Sydney and the seven dorks try to topple Rachel from her student council presidency by running Terrence for president. In retaliation, Rachel brands Sydney and the dorks as traitors and declares Terrence disqualified as a presidential candidate, forcing them to evacuate their Vortex hideout and relocate to a motel. Sydney informs the dorks that she is running against Rachel for president. Sydney's stance against elitism and her interaction with disenfranchised groups across the campus earns respect, and she is ranked number one on the hotness list, distressing Rachel.

The day before the debate and election, Rachel hires a hacker to destroy Sydney's files using a virus called 'The Poison Apple'. Sydney must then stay up all night redoing her term paper in the library.

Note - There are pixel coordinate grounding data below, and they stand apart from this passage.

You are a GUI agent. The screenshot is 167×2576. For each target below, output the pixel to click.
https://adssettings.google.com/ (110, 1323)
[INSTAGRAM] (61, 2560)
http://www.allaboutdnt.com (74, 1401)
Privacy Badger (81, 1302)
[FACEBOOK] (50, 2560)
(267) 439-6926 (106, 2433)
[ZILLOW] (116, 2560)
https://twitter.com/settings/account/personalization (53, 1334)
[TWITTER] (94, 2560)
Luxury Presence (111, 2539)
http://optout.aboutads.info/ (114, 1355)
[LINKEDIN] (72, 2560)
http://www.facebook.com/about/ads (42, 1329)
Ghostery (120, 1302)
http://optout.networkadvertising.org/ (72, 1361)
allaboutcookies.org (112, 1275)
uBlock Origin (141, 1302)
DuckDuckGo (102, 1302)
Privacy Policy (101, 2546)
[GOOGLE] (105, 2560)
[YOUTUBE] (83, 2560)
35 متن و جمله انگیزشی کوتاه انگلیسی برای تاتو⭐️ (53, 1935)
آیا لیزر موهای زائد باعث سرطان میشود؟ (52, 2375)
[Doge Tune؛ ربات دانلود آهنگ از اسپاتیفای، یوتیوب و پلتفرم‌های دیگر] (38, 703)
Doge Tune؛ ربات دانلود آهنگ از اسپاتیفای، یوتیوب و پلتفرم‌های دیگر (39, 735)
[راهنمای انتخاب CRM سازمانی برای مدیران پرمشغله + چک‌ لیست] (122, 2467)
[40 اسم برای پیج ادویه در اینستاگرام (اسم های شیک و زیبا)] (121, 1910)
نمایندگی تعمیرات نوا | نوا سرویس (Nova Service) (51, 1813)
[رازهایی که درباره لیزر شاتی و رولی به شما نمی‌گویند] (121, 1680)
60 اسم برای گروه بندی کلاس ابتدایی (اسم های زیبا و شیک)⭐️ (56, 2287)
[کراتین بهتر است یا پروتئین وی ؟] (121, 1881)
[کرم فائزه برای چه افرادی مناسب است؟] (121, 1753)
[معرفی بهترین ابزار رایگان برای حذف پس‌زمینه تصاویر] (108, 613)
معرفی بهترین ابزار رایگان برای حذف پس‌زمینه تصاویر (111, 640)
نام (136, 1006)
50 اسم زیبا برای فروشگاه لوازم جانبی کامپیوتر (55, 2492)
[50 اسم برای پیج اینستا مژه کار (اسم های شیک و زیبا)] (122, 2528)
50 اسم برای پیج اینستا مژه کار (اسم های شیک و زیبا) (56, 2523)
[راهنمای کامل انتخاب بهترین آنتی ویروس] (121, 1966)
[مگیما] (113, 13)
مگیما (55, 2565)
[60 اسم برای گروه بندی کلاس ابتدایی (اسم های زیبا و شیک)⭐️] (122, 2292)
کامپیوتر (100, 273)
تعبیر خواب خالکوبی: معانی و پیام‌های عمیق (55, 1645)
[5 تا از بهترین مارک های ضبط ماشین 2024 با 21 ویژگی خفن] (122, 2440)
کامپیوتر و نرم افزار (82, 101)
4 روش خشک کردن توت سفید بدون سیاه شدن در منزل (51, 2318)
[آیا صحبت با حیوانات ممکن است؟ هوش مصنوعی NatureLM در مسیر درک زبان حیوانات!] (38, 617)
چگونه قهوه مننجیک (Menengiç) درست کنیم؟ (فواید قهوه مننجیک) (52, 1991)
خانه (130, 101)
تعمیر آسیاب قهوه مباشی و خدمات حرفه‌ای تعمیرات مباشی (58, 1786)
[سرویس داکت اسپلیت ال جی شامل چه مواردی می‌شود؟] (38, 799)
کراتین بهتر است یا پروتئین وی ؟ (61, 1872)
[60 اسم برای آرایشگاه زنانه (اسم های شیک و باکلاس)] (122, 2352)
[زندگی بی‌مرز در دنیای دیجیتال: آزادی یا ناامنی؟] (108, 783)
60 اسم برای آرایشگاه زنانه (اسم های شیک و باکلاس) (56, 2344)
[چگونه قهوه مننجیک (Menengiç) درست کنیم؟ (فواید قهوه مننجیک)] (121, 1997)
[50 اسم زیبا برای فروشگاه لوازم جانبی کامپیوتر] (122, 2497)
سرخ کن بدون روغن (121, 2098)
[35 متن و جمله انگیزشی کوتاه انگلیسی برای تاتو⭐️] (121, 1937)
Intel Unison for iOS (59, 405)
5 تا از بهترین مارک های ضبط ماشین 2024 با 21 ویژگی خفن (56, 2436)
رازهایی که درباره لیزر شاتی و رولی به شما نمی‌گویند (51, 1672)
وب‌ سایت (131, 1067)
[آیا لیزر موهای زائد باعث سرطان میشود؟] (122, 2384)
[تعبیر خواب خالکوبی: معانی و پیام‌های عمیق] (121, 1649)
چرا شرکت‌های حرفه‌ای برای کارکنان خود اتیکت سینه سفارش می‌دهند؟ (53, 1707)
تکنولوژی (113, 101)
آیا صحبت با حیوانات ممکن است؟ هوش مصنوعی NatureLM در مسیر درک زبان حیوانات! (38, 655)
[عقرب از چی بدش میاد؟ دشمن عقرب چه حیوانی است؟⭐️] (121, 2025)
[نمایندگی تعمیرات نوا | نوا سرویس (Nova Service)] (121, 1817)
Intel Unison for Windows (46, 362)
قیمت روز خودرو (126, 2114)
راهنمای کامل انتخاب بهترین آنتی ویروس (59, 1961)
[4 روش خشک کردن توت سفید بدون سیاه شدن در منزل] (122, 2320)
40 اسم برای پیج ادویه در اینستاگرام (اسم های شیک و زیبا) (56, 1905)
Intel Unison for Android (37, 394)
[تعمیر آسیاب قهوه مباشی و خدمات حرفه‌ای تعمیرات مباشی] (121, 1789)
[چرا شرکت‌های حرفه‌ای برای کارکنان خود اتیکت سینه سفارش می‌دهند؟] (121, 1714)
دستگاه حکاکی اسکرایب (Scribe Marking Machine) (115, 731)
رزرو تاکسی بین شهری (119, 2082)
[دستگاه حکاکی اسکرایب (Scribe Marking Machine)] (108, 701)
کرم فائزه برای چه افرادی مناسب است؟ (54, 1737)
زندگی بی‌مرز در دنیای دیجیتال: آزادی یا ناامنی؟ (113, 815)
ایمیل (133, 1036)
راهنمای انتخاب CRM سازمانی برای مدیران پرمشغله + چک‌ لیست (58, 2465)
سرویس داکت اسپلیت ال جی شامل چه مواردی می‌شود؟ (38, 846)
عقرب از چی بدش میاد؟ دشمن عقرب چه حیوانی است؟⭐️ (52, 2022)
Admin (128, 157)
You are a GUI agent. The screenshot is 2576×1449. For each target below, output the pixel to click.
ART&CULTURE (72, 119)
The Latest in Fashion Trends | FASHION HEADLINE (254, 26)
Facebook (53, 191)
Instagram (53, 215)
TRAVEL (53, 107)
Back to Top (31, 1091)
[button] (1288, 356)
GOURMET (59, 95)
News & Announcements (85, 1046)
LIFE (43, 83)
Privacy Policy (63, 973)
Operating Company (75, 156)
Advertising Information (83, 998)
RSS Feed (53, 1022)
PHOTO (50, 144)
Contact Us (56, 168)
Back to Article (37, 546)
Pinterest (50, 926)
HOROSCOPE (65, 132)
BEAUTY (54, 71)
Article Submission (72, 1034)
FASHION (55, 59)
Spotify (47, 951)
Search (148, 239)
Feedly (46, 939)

She finishes and falls asleep, and, in danger of disqualification for not showing up, is awoken with a kiss by Tyler. Sydney is initially losing the debate attended only by the Greeks, but the debate is crashed by the rest of the school including the marching band. Boosted by the support, Sydney wins the debate and is elected president. Rachel is stripped of her Kappa privileges by her sisterhood for her years of cruelty to both them and the students, as well as her lying and cheating during the election.

Sydney's father and his construction worker friends fix the Vortex, and Sydney says they all live "dorkily ever after".

==Cast==

- Amanda Bynes as Sydney White (Snow White)
  - Cree Ivey as Young Sydney White
- Sara Paxton as Rachel Witchburn (Evil Queen)
- Matt Long as Tyler Prince (Prince Charming)
- John Schneider as Paul White
- Crystal Hunt as Demetria Rosemead "Dinky" Hotchkiss (Rose Red)
- Jack Carpenter as Lenny (Sneezy)
- Jeremy Howard as Terrence (Doc)
- Adam Hendershott as Jeremy (Bashful)
- Danny Strong as Gurkin (Grumpy)
- Samm Levine as "Spanky" (Happy)
- Arnie Pantoja as George (Dopey)
- Donté Bonner as Embele (Sleepy)
- Brian Patrick Clarke as Professor Carleton
- Libby Mintz as Christy
- Lisandra Vazquez as Amy
- Lauren Leech as Katy
- Kierstin Koppel as Goth Girl

==Production==
Principal photography took place in and around Orlando from February 14, 2007, to April 4, 2007. Filming locations included the University of Central Florida, Rollins College, and University High School (Orlando).

==Reception==
===Box office===
Sydney White opened on September 21, 2007, in the United States in 2,104 venues. In its opening weekend, the film earned $5,196,380 in the box office, ranking sixth place and third of the week's new releases. At the end of its run, the film grossed $11,892,415 domestically and $1,727,660 overseas for a worldwide total of $13,620,075. Based on an estimated $16.5 million budget, the film was a box office bomb.

===Critical response===
On Rotten Tomatoes, the film holds a 36% rating based on 84 reviews with an average rating of 4.94/10. The website's critical consensus reads: "Amanda Bynes is charming, but Sydney White is a poorly adapted take on Snow White, relying on tired ethnic stereotypes laughs." On Metacritic, the film had an average score of 45 out of 100, based on reviews from 21 critics, indicating "Mixed or average reviews". Audiences surveyed by CinemaScore gave the film a grade "A−" on scale of A to F.